LIBRI | 27/05/2019 | 07:50
di Marco Pastonesi

Centodieci anni e centouno edizioni di Giro d’Italia in mano: primo, secondo e terzo di ciascuna tappa, con tanto di squadra, media e distacco, più la maglia rosa, la classifica finale, le altre maglie, inoltre primo e secondo di tutte le corse più importanti della stagione, con tanto di commento e foto emblematica.


Luca Marianantoni ha scritto “110 anni in rosa” (Pendragon, 272 pagine, 16 euro, con la prefazione di Francesco Moser), ovvero storie, imprese e statistiche (soprattutto statistiche) del Giro d’Italia, dalla prima edizione (1909) a oggi (2018). Un super Garibaldi. Con tanto di albo d’oro dei vincitori, tutti i vincitori di tappa, i plurivittoriosi, tutti i corridori in maglia rosa, tutti i corridori sul podio, i corridori che vantano più Giri con almeno una tappa vinta, i corridori con il mahgior numero di Giri in maglia rosa,la distanza tra la prima e l’ultima maglia rosa, più Giri consecutivi in maglia rosa, gli stranieri in maglia rosa, la classifica a punti, la classifica della montagna, la Cima Coppi e il Trofeo Torriani, gli altri record…

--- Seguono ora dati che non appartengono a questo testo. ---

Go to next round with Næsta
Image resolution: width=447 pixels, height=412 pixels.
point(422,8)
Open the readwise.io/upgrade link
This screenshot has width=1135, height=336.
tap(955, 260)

Numeri o lettere? Cifre o parole? Statistiche o racconti? Classifiche o romanzi? Ordini o critiche? Dati o fatti? Due scuole di pensiero, anche due stili di vita: quelli che si affidano al rigore dell’aritmetica e della matematica, quelli che si rifugiano nel calore della storia e anche nel colore delle storie. Marianantoni ci libera – ma solo fino al momento in cui si archivierà il Giro d’Italia 2019 – dal peso di consultare i sacri testi ed estrarre precedenti o azzardare confronti. Per esempio: le fughe più lunghe concluse con una vittoria o le fughe più lunghe concluse senza vincere la tappa. Resta la voglia, nel primo caso, di ascoltare le parole di Rik Van Steenbergen, primo nella Bari-Napoli del 1954, autore di 239 km di fuga su 279 totali; e, nel secondo caso, di Lauro Bordin, autore di 350 km al vento sui 430 totali della Lucca-Roma nel 1914. Ma per tutto questo, ci sono, o ci saranno, altri libri.

Comunque, c’è spazio per tutti, tutti i numeri e tutte le lettere. Fino al paradosso di rovesciare i numeri e regalare altre lettere: per esempio, partire dagli ultimi per scoprire nuove storie.

Intanto “110 anni in rosa” è un buon compagno di viaggio: da sala-stampa, da ammiraglia, da divano, da scrivania, da spiaggia, anche da zainetto, magari ai bordi della strada, aspettando Nibali.